> Work to complete: Copy out every entry, keeping each character the same.

[[ Extracted entries open ]]

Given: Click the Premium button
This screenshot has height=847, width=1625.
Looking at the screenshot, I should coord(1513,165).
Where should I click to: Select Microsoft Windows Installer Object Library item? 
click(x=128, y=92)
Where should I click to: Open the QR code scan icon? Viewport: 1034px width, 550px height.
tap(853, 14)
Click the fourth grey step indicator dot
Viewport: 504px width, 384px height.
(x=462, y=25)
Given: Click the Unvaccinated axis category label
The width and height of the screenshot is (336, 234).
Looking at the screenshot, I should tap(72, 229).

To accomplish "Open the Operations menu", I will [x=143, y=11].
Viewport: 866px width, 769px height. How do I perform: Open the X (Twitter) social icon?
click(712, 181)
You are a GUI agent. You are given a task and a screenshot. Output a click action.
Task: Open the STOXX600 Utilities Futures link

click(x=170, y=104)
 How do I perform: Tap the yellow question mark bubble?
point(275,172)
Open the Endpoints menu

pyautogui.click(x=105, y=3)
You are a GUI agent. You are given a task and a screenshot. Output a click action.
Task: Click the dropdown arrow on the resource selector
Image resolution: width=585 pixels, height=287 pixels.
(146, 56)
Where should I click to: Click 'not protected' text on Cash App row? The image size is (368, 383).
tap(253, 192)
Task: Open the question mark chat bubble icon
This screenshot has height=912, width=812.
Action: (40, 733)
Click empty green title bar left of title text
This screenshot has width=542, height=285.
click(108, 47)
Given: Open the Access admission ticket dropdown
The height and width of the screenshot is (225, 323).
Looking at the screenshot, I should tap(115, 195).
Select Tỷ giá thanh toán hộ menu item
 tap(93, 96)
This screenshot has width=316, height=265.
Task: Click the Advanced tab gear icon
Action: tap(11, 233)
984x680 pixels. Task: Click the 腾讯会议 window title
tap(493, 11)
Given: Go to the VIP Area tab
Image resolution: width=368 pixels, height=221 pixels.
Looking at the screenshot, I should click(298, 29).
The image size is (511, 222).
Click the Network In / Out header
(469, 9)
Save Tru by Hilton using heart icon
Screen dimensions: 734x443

[[ Extracted entries closed ]]

> Your response:
Given: Click the Premium button
This screenshot has height=847, width=1625.
Looking at the screenshot, I should coord(1513,165).
Where should I click to: Select Microsoft Windows Installer Object Library item? 
click(x=128, y=92)
Where should I click to: Open the QR code scan icon? Viewport: 1034px width, 550px height.
tap(853, 14)
Click the fourth grey step indicator dot
Viewport: 504px width, 384px height.
(x=462, y=25)
Given: Click the Unvaccinated axis category label
The width and height of the screenshot is (336, 234).
Looking at the screenshot, I should tap(72, 229).

To accomplish "Open the Operations menu", I will [x=143, y=11].
Viewport: 866px width, 769px height. How do I perform: Open the X (Twitter) social icon?
click(712, 181)
You are a GUI agent. You are given a task and a screenshot. Output a click action.
Task: Open the STOXX600 Utilities Futures link

click(x=170, y=104)
 How do I perform: Tap the yellow question mark bubble?
point(275,172)
Open the Endpoints menu

pyautogui.click(x=105, y=3)
You are a GUI agent. You are given a task and a screenshot. Output a click action.
Task: Click the dropdown arrow on the resource selector
Image resolution: width=585 pixels, height=287 pixels.
(146, 56)
Where should I click to: Click 'not protected' text on Cash App row? The image size is (368, 383).
tap(253, 192)
Task: Open the question mark chat bubble icon
This screenshot has height=912, width=812.
Action: (40, 733)
Click empty green title bar left of title text
This screenshot has width=542, height=285.
click(108, 47)
Given: Open the Access admission ticket dropdown
The height and width of the screenshot is (225, 323).
Looking at the screenshot, I should tap(115, 195).
Select Tỷ giá thanh toán hộ menu item
 tap(93, 96)
This screenshot has width=316, height=265.
Task: Click the Advanced tab gear icon
Action: tap(11, 233)
984x680 pixels. Task: Click the 腾讯会议 window title
tap(493, 11)
Given: Go to the VIP Area tab
Image resolution: width=368 pixels, height=221 pixels.
Looking at the screenshot, I should click(298, 29).
The image size is (511, 222).
Click the Network In / Out header
(469, 9)
Save Tru by Hilton using heart icon
Screen dimensions: 734x443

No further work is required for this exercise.